No papel, a América Latina é quase um modelo de justiça igualitária e neutra em relação aos gêneros. Praticamente todos os governos da região assinaram e ratificaram acordos internacionais que garantem acesso aos tribunais e igualdade perante a lei independentemente do sexo da pessoa.

Isso poderia levar as pessoas a concluir que todos agora podem dormir em paz: os políticos, porque puseram sua assinatura nos acordos; os homens, porque acreditam que a lei é garantia suficiente dos direitos das mulheres; e as próprias mulheres, porque confiam em que esses avanços significam que perante a lei elas finalmente são iguais aos homens.

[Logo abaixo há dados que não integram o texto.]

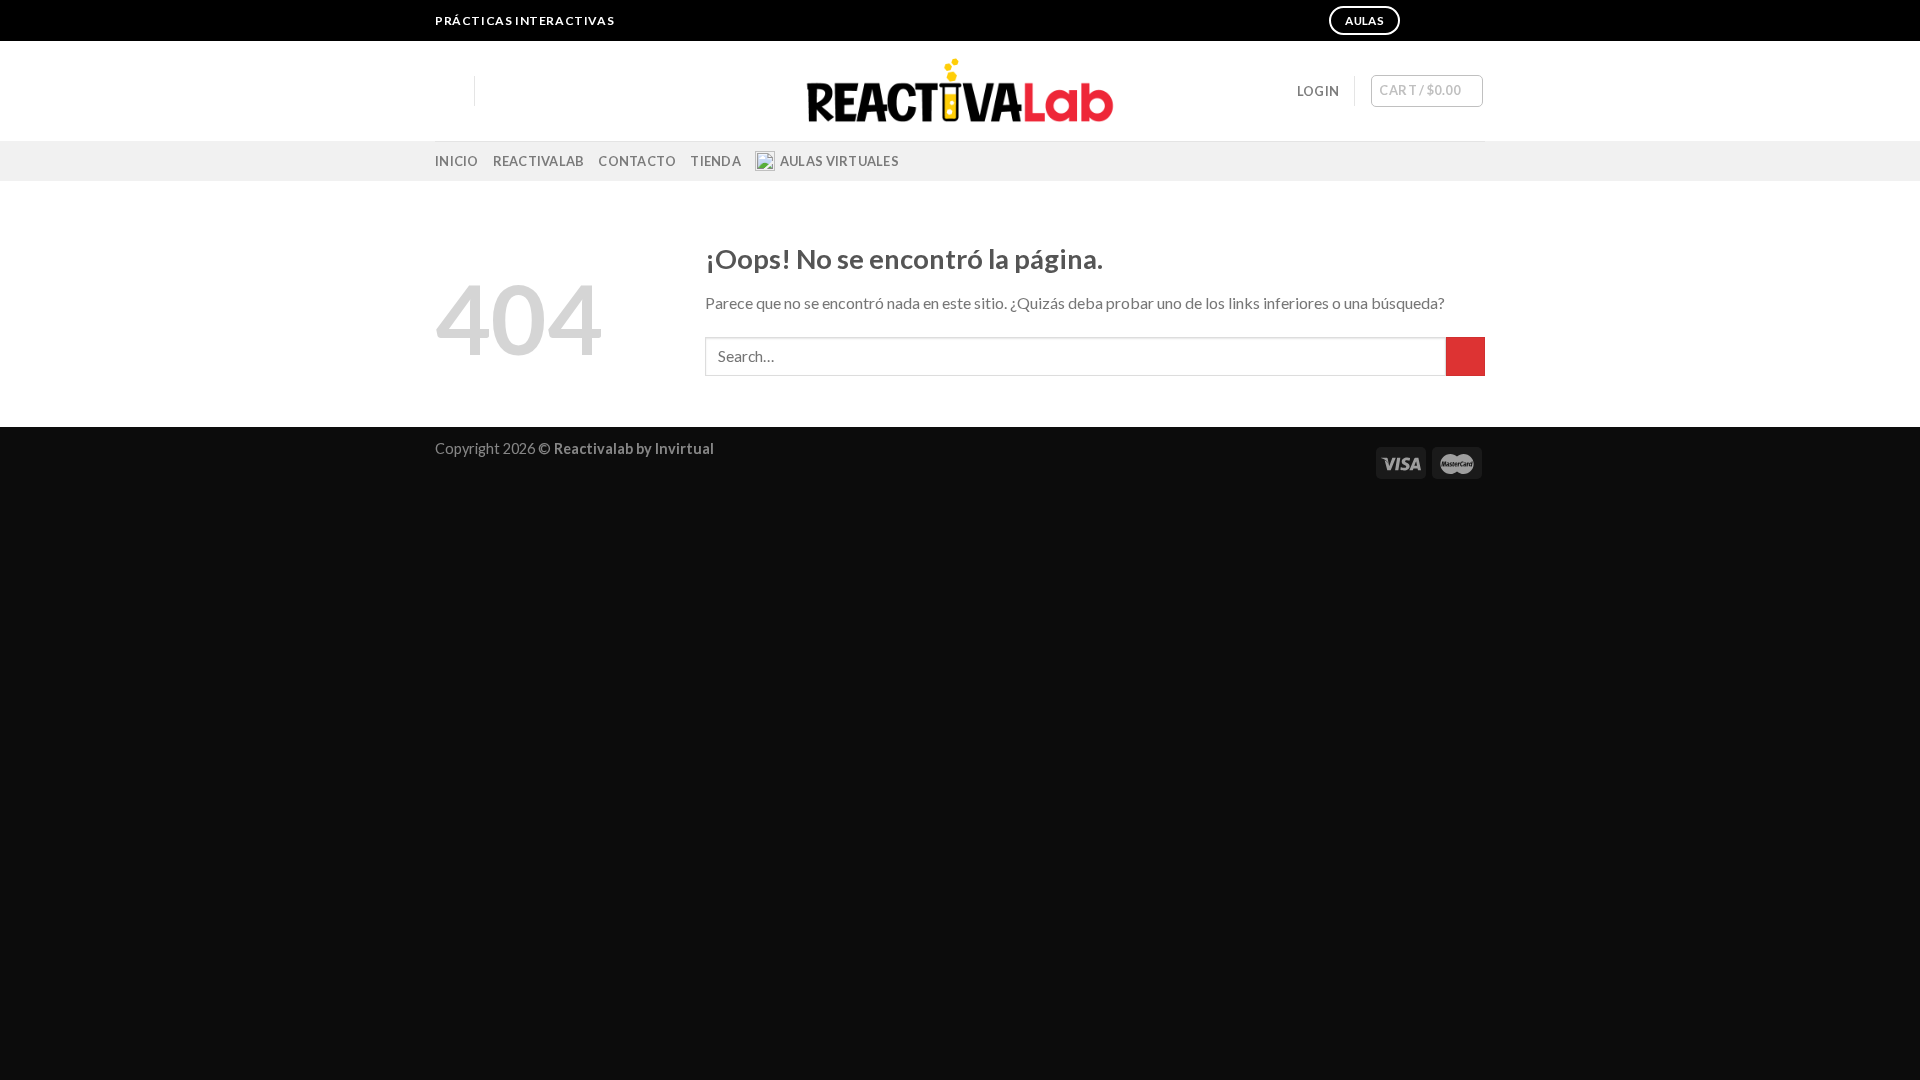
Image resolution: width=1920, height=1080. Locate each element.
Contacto (637, 161)
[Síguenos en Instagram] (1437, 21)
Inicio (457, 161)
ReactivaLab (539, 161)
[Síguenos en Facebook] (1418, 21)
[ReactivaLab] (960, 91)
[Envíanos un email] (1475, 21)
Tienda (715, 161)
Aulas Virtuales (839, 161)
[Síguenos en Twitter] (1456, 21)
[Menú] (447, 90)
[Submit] (1465, 356)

No entanto, de acordo com um novo estudo das Nações Unidas sobre gênero e igualdade em 16 países latino-americanos, na prática a situação não é tão tranqüila. Embora tenha a lei ao seu lado, quando uma mulher que foi vítima de qualquer tipo de abuso ou crime procura a justiça, ela com freqüência se vê diante de uma corrida de obstáculos. As instalações judiciais onde ela deve apresentar sua queixa são de difícil acesso e inadequadas. Em muitos casos, esses locais não oferecem privacidade, de modo que ela se vê obrigada a relatar seu problema diante de estranhos. Os defensores públicos a quem compete lidar com essas queixas geralmente enfrentam excesso de trabalho, e sua formação é insuficiente. Em países que adotaram recentemente julgamentos e procedimentos judiciais orais (em vez do sistema escrito tradicional), as mulheres também precisam lutar por credibilidade em ambientes de tribunal ainda dominados por juízes e advogados homens. Muitos juízes não compreendem as obrigações envolvidas na aplicação igualitária da lei. Além disso, a falta de uma organização sistematizada da nova jurisprudência nessa área leva muitas vezes os tribunais a emitir veredictos inconsistentes.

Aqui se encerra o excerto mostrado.